▸ **Instructions for the task**:
Your reply should consist solely of the lines from the one containing "Task: Click the Fiction genre cell" through the end of the data, restated word for word.

▸ **Recorded data**:

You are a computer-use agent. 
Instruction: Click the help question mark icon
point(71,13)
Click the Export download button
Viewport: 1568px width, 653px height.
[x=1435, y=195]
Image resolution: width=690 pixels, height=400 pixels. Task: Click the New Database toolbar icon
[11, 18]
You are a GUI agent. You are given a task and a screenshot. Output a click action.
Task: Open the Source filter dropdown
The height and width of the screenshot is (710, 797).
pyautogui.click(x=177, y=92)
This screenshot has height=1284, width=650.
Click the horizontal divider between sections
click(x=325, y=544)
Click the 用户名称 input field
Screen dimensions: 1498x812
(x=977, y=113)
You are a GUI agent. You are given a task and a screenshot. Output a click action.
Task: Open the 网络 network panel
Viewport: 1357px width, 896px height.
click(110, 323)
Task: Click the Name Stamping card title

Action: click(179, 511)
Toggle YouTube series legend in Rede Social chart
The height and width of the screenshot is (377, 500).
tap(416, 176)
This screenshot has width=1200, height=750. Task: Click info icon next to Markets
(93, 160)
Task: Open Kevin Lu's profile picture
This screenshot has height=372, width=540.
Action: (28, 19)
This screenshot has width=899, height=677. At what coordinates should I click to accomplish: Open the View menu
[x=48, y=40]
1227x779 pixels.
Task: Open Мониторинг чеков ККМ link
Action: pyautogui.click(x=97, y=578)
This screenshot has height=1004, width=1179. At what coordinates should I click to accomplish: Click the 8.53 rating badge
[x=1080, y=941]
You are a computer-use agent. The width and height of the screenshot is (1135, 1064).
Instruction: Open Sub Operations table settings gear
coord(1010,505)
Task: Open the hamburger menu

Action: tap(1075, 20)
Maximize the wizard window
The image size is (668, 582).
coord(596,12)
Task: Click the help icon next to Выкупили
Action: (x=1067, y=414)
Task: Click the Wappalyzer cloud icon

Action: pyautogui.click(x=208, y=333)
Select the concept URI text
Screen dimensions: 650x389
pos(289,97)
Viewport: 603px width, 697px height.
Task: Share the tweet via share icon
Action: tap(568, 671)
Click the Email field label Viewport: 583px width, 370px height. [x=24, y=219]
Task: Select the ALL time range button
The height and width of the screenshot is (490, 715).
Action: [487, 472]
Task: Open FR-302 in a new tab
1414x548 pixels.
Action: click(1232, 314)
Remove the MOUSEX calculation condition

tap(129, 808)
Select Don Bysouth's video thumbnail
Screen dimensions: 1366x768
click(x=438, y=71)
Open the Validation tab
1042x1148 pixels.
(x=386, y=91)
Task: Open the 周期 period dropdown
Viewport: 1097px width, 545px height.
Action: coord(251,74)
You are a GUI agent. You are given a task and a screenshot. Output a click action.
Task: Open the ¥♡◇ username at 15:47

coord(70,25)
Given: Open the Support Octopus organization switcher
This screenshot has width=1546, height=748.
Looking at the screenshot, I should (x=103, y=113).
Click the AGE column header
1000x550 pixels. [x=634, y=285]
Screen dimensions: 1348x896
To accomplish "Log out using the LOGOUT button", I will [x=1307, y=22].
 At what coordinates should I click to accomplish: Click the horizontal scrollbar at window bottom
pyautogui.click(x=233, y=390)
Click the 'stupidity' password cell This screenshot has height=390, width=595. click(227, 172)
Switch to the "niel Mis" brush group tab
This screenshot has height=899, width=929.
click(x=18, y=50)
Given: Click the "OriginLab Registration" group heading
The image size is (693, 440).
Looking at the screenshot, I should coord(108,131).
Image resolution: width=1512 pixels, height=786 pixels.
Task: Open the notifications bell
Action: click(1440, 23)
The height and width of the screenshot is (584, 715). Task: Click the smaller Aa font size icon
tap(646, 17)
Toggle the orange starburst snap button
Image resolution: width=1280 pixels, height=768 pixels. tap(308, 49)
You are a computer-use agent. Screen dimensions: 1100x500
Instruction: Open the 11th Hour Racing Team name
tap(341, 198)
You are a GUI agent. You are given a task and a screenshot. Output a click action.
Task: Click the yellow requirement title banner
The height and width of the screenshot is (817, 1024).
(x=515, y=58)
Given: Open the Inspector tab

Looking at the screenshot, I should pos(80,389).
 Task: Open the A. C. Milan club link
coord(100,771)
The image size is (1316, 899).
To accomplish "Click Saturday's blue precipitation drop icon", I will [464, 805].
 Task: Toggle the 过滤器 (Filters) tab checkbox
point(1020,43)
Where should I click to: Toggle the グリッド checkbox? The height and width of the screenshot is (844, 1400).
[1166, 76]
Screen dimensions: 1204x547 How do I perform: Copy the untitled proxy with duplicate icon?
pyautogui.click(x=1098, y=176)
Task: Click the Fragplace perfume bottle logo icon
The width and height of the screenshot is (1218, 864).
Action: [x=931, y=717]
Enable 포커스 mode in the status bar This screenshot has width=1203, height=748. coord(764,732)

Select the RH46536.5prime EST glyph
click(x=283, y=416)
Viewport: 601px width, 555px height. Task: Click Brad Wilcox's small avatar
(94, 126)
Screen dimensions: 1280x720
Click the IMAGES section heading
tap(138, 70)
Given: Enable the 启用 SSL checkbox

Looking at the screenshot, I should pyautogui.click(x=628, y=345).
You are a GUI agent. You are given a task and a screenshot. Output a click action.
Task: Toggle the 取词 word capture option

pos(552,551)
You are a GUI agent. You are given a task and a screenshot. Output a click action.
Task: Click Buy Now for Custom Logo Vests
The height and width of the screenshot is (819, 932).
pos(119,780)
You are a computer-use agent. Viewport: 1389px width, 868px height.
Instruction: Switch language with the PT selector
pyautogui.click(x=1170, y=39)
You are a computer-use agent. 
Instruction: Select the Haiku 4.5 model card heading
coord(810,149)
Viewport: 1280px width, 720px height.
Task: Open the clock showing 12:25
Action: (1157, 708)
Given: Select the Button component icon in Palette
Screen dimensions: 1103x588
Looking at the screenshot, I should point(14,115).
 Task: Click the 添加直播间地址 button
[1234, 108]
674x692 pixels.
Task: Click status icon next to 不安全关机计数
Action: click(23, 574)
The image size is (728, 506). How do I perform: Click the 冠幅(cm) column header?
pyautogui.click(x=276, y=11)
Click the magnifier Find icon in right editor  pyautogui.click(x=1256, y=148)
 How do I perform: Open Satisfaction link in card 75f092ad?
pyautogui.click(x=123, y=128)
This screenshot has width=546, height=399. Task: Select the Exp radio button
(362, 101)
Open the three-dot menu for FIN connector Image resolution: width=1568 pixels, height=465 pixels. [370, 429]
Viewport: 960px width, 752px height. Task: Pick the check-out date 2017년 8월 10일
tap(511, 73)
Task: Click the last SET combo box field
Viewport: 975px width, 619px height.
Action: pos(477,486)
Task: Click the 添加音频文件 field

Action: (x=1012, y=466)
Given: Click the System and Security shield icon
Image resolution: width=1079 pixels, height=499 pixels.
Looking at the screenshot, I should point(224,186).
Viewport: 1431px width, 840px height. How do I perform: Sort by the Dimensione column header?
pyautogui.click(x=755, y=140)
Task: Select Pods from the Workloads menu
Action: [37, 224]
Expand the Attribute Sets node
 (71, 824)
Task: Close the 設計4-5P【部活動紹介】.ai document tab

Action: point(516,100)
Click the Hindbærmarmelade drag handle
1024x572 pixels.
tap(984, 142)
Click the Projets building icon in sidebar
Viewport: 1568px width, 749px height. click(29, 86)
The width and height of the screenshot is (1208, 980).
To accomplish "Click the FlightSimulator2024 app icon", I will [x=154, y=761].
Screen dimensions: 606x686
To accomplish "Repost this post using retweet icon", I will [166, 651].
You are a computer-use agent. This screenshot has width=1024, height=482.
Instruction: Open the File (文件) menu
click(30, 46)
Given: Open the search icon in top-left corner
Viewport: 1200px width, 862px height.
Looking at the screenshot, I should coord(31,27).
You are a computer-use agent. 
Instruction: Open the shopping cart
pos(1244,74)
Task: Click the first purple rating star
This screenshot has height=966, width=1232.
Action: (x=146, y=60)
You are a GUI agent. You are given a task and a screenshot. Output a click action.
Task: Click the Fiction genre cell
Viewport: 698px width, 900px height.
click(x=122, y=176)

▸ **Solved problem**:
Task: Click the Fiction genre cell
Viewport: 698px width, 900px height.
click(x=122, y=176)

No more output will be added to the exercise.